Leveraging MOSTLY AI for Synthetic Data Generation#
Using MOSTLY AI within Dataiku, you can generate a synthetic dataset by following this tutorial.
Prerequisites#
A MOSTLY AI account with an API Key. You can sign up for a free account at MOSTLY.ai.
Python 3.9
A code environment with the following packages:
mostlyai
Note
To know more about mostlyai
and its installation, please see mostlyai
.
Who is MOSTLY AI?#
MOSTLY AI pioneered the creation of synthetic data for AI model development. Datasets generated by the MOSTLY AI platform look as real as a company’s original customer data with just as many details, but without the original personal data points – helping companies comply with privacy protection regulations such as GDPR and CCPA and ensuring that models are fair and unbiased.
Creating a Session#
First, initialize a MOSTLY AI client session.
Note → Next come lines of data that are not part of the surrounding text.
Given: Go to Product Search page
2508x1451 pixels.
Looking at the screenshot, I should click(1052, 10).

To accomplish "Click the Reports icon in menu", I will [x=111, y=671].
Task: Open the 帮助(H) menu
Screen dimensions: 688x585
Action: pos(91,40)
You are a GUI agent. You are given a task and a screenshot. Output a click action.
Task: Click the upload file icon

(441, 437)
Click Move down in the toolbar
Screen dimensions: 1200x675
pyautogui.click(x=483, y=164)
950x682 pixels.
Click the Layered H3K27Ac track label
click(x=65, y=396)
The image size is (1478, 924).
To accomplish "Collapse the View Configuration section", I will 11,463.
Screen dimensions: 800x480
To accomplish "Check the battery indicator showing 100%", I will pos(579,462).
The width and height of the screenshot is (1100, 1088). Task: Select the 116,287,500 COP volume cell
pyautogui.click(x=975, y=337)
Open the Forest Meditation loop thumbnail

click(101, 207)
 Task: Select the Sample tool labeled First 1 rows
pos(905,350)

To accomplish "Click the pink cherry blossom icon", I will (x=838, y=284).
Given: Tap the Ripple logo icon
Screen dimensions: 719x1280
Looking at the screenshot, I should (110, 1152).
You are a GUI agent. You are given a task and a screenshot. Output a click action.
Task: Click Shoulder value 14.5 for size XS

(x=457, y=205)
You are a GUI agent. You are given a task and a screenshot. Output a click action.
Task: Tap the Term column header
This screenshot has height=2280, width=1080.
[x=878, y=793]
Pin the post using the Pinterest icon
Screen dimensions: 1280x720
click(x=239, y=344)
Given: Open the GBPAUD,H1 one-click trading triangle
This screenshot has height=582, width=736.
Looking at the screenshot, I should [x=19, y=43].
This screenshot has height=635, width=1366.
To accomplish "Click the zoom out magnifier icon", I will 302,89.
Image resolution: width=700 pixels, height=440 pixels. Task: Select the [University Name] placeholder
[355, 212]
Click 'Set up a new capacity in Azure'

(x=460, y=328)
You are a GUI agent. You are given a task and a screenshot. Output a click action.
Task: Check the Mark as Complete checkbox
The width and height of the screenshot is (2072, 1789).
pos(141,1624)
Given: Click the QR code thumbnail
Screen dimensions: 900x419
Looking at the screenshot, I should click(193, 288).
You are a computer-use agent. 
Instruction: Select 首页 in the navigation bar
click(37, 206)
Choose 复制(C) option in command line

Later, you will use the session to train a generator and create a synthetic dataset.
# initialize the MOSTLY client
from mostlyai import MostlyAI
mostly = MostlyAI(
api_key='REPLACE_WITH_YOUR_MOSTLY_API_KEY',
base_url='https://app.mostly.ai'
)
Loading data into a DataFrame#
Load a dataset to train a generator model later. You can use any dataset that you have available in your Dataiku project. Here, we use a US Census Income dataset.
# load a Dataiku dataset as a Pandas DataFrame
us_census_income = dataiku.Dataset("us_census_income")
us_census_income_df = mydataset.get_dataframe()
Training a Generator#
We train a generator on our dataset, which is used in the next step to generate synthetic data.
# train a generator - for model creators
g = mostly.train(data=us_census_income_df, start=True, wait=True)
Generating a Synthetic Dataset#
We use the generator trained in the previous step to create a synthetic dataset.
# use generator to create a synthetic dataset - for data consumers
sd = mostly.generate(g, size=200)
synth_df = sd.data()
Writing a DataFrame to Dataiku dataset#
Lastly, write the DataFrame to a dataset to be used within your Dataiku Flow.
# write the synthetic df to a Dataiku dataset
output = dataiku.Dataset("synth_census_data")
output.write_with_schema(synth_df)